DATA FOR PROCESSING

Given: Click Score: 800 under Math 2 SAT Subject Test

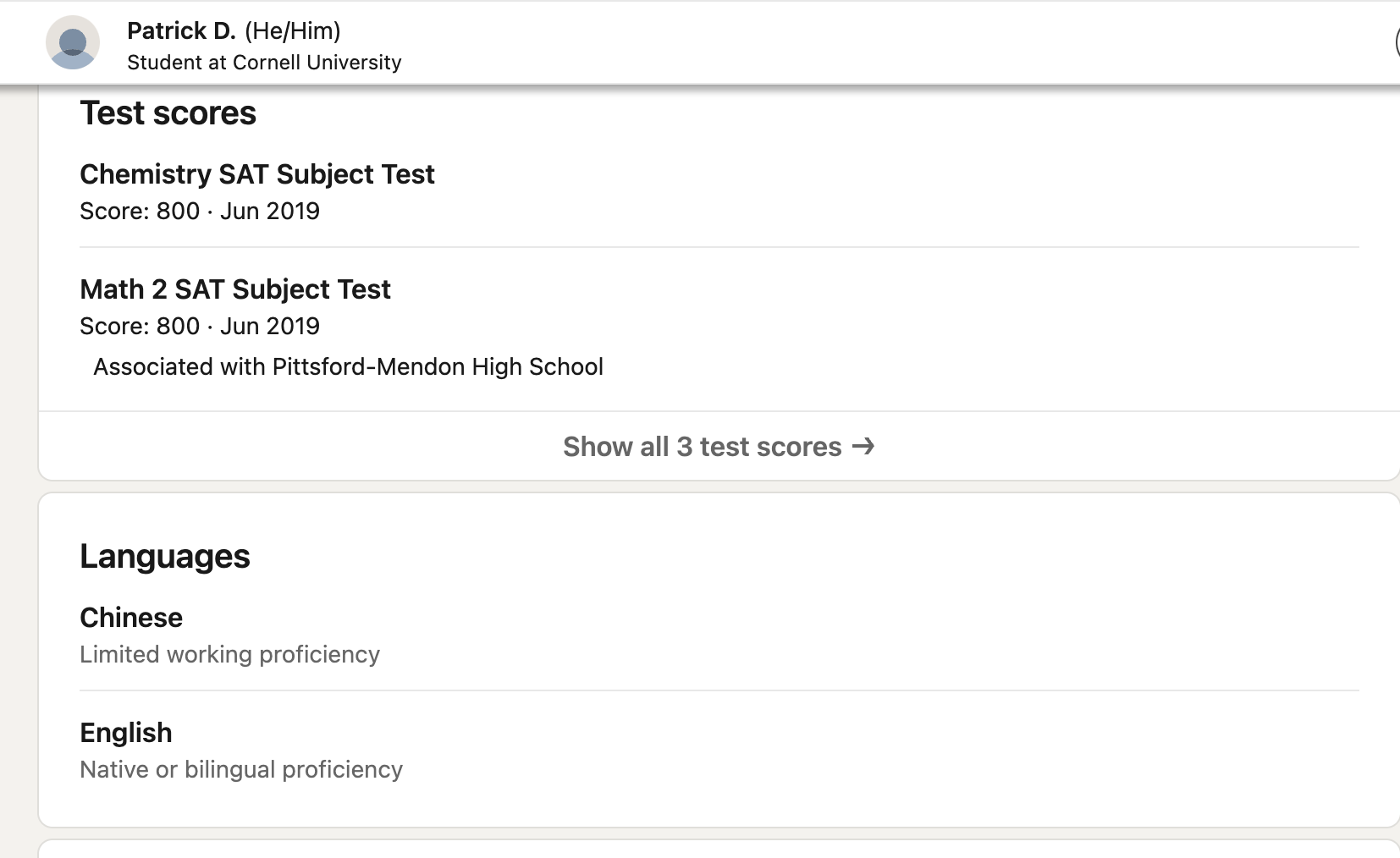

--

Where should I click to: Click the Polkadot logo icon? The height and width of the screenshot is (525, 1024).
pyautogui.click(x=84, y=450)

==

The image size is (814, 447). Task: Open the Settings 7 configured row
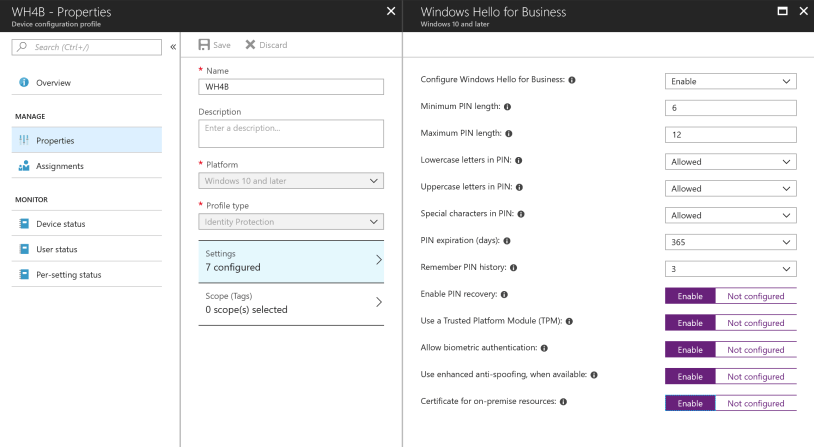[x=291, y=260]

TASK STATEMENT
Copy out the material word for word, starting at the line containing "Where should I" and ending at the line containing "pyautogui.click(x=84, y=450)".

RESULT OF THE EXERCISE
Where should I click to: Click the Polkadot logo icon? The height and width of the screenshot is (525, 1024).
pyautogui.click(x=84, y=450)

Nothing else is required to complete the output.